Task: Filter these records by the string "logo", copying each line that holds it.

Segment Open

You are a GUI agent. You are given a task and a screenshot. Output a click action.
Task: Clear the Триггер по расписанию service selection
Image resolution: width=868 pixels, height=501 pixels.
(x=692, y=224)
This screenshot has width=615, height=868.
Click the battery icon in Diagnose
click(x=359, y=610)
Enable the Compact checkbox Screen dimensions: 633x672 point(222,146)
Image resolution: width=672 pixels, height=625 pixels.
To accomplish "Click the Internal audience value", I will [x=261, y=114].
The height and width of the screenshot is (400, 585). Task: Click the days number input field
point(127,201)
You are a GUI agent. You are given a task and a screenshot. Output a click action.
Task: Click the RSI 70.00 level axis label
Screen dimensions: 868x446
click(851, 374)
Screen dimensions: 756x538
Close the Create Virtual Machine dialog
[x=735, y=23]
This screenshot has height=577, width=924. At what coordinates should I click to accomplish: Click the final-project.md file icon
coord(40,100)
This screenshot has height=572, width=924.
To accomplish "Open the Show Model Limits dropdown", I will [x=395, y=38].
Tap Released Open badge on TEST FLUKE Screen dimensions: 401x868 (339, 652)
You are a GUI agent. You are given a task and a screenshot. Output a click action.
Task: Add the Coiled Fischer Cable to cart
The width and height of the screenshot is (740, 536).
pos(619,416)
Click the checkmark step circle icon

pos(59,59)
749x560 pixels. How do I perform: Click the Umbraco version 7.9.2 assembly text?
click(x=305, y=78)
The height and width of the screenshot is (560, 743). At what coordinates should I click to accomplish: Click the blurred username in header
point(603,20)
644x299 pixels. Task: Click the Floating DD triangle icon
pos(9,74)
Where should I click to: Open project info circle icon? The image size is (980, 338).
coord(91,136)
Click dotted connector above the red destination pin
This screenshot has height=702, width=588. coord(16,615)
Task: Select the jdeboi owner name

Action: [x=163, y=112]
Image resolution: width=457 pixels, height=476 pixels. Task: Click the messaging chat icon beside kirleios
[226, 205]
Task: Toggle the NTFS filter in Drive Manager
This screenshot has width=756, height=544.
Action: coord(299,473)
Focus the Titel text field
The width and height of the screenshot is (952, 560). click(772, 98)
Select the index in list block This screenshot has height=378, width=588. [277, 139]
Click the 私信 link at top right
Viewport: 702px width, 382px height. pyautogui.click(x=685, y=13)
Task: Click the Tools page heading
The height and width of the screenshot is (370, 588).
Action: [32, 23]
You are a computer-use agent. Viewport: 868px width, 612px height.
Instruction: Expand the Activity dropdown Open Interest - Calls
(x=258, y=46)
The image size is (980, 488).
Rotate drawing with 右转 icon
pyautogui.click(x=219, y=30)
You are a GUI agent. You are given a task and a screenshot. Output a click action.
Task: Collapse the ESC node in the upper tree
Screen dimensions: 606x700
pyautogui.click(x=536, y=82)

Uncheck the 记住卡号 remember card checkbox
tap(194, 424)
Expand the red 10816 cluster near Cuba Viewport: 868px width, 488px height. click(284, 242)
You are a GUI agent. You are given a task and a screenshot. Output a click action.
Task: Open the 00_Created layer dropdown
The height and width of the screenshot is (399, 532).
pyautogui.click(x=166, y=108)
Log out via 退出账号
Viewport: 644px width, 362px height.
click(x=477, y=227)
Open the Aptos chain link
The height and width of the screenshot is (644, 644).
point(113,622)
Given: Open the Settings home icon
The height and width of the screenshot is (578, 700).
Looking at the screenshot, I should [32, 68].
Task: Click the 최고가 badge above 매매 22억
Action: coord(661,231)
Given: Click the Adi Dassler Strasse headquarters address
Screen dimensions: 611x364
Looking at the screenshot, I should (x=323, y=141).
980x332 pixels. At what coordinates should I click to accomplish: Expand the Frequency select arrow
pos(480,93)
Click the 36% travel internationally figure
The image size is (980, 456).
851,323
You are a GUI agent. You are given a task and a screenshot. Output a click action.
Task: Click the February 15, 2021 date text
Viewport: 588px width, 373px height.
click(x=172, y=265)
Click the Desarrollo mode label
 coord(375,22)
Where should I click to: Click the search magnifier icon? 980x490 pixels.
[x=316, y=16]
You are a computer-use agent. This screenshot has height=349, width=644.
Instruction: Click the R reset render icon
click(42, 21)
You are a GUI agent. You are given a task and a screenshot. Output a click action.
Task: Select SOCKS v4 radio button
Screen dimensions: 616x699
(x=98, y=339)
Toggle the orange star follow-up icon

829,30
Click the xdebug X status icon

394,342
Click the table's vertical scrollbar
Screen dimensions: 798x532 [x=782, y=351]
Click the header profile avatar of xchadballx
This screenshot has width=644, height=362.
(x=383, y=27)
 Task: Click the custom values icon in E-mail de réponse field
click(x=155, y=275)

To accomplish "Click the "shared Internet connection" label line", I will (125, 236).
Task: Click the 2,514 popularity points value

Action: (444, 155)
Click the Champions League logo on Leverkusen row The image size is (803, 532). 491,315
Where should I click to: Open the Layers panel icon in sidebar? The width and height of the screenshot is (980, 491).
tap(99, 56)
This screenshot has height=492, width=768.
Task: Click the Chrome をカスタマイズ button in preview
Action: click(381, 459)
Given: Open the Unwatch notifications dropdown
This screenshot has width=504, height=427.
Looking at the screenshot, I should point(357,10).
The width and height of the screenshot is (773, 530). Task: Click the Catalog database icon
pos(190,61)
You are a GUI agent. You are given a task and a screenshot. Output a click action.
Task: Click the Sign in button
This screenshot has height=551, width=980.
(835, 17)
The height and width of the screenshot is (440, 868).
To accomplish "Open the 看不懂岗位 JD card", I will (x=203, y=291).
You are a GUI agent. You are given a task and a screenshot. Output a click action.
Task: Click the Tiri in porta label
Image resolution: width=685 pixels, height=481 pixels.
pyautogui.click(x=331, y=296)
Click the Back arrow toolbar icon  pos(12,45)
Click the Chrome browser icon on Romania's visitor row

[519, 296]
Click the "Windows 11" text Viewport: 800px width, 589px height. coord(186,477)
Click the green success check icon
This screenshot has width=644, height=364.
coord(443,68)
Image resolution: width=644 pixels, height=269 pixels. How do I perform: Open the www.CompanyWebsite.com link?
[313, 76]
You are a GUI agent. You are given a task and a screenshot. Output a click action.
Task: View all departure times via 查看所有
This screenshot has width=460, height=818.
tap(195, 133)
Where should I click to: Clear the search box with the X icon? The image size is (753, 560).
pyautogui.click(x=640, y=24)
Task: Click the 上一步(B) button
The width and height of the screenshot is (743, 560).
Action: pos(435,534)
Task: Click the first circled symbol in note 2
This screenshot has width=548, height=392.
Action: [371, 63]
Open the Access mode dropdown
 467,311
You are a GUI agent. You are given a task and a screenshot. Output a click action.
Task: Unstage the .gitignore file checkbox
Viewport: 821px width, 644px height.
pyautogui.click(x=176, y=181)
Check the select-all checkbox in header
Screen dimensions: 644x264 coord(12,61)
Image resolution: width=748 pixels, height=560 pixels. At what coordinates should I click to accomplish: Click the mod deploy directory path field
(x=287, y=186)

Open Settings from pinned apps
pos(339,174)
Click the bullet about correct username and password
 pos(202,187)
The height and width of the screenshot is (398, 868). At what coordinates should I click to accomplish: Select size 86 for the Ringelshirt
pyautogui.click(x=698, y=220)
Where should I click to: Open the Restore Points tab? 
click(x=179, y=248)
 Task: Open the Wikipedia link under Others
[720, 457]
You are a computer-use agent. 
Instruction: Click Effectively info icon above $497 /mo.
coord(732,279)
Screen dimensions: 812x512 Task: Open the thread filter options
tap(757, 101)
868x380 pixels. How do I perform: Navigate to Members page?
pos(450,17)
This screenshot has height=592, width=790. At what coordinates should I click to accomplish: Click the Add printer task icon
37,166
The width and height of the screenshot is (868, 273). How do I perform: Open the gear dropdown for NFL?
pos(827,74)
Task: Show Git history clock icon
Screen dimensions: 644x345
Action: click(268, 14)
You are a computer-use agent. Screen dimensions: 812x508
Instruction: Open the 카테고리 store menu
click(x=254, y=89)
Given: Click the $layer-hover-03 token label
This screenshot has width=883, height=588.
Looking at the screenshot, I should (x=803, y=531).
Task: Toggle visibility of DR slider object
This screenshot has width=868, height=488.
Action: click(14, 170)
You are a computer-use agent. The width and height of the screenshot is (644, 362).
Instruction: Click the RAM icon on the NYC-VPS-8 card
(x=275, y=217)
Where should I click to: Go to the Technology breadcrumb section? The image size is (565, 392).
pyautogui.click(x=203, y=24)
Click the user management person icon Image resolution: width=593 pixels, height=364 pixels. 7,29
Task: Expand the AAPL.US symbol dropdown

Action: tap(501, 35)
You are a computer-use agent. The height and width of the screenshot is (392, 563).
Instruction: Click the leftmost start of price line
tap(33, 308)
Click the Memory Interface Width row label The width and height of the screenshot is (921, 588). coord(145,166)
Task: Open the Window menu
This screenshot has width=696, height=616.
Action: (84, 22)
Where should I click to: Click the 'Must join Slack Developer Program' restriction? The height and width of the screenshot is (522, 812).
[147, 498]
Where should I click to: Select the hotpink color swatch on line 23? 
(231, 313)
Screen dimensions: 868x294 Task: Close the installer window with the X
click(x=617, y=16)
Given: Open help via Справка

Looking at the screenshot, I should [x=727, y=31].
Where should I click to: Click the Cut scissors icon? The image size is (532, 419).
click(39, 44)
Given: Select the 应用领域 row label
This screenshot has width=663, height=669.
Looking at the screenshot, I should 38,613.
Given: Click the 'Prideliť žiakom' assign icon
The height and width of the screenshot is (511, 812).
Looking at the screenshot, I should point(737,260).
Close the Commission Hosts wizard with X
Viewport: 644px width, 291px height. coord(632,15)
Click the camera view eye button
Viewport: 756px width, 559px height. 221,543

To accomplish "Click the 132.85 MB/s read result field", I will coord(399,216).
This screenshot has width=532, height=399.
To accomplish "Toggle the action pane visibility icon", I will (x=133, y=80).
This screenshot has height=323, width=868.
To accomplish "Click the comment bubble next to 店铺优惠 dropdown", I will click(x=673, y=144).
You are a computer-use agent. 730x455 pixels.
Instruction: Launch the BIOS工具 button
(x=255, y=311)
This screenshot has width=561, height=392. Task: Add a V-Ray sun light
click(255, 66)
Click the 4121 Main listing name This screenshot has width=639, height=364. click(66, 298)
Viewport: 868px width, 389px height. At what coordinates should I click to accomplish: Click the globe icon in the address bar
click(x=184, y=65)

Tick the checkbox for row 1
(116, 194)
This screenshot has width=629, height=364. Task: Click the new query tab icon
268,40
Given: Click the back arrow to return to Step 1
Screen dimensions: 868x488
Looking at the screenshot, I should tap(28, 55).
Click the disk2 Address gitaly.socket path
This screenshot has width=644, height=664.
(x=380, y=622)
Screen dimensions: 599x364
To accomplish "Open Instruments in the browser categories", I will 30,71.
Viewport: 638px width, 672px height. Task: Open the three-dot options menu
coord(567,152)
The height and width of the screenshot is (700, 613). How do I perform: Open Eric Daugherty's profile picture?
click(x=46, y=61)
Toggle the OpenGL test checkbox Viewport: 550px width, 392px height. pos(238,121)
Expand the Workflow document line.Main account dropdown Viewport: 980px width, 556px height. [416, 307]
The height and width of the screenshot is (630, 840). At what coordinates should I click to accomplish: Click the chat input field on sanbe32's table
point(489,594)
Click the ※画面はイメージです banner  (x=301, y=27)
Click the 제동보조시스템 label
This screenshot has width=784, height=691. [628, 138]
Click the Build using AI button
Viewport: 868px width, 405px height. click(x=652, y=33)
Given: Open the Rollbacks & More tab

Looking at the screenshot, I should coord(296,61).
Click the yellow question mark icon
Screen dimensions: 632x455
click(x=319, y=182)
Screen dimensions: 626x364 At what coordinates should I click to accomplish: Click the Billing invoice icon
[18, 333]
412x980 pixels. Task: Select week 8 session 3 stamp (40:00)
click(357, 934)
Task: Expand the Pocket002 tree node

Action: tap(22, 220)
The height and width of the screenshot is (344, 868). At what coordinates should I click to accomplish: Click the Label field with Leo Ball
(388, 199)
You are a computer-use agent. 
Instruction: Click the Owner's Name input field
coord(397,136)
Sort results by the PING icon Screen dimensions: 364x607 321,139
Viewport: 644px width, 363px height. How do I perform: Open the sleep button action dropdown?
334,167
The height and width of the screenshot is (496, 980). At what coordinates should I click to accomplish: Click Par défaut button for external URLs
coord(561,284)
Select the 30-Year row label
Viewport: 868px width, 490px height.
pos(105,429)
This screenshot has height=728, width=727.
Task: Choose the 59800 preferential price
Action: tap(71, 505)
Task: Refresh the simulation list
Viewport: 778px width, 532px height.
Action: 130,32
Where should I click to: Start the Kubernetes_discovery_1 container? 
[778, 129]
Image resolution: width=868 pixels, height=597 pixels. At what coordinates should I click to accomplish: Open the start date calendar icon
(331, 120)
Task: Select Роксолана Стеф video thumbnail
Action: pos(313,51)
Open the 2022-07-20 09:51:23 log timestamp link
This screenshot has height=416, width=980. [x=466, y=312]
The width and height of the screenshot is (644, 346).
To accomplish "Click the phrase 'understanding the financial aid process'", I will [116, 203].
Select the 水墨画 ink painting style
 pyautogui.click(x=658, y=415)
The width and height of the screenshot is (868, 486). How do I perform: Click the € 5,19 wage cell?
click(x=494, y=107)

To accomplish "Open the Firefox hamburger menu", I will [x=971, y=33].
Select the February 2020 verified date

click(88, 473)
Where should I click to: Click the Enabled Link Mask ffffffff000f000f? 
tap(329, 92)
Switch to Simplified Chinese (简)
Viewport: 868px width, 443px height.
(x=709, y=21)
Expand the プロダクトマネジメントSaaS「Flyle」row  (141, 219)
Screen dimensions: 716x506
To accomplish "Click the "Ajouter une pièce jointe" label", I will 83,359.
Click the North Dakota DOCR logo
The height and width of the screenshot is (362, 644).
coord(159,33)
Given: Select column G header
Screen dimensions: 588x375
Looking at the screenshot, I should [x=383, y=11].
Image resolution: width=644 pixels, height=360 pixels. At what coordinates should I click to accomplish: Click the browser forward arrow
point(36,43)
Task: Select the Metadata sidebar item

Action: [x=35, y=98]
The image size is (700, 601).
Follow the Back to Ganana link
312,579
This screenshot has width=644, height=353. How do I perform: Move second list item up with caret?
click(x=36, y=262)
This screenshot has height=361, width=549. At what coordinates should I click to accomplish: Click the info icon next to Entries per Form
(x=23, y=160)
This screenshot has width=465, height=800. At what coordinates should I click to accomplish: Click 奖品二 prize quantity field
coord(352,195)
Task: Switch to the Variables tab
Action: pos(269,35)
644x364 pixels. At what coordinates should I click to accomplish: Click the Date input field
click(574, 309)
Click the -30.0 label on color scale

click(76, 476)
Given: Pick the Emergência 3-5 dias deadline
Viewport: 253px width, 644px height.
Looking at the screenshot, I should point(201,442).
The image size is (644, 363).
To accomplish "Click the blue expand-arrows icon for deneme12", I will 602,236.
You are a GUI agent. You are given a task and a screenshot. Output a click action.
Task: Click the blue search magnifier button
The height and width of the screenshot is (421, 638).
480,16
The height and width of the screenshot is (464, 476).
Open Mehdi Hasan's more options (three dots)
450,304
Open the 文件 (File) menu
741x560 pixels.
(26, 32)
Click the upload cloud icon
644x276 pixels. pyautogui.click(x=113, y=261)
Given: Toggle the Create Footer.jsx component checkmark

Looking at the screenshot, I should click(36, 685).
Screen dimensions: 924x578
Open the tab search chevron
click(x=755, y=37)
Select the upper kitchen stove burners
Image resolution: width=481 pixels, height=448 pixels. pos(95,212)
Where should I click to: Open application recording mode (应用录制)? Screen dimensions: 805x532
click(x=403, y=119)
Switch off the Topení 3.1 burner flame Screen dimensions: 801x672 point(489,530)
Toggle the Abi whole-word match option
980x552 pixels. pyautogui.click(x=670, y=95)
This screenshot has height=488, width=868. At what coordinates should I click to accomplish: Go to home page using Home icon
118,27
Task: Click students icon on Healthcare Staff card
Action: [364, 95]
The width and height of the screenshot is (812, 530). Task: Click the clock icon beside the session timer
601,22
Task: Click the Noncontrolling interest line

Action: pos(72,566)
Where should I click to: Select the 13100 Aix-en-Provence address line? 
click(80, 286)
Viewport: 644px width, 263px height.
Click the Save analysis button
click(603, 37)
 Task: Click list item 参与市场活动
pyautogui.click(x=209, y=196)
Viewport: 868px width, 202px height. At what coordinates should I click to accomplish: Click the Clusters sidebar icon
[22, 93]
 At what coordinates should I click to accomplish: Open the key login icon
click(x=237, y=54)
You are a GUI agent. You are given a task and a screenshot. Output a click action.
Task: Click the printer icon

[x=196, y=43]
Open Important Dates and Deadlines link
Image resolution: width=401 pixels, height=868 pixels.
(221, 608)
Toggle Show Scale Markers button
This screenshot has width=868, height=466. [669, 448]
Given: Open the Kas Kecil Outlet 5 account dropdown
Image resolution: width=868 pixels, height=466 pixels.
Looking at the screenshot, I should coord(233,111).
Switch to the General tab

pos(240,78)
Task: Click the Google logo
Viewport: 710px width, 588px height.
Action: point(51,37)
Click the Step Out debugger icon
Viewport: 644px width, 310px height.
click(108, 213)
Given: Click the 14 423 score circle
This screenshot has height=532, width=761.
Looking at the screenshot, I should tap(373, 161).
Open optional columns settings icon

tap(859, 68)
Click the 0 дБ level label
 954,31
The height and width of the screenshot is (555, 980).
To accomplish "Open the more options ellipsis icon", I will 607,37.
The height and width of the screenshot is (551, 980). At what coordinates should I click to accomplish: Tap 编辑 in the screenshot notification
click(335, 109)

Segment Closed

Written reply:
Click the Champions League logo on Leverkusen row The image size is (803, 532). 491,315
Click the North Dakota DOCR logo
Task: Click the Google logo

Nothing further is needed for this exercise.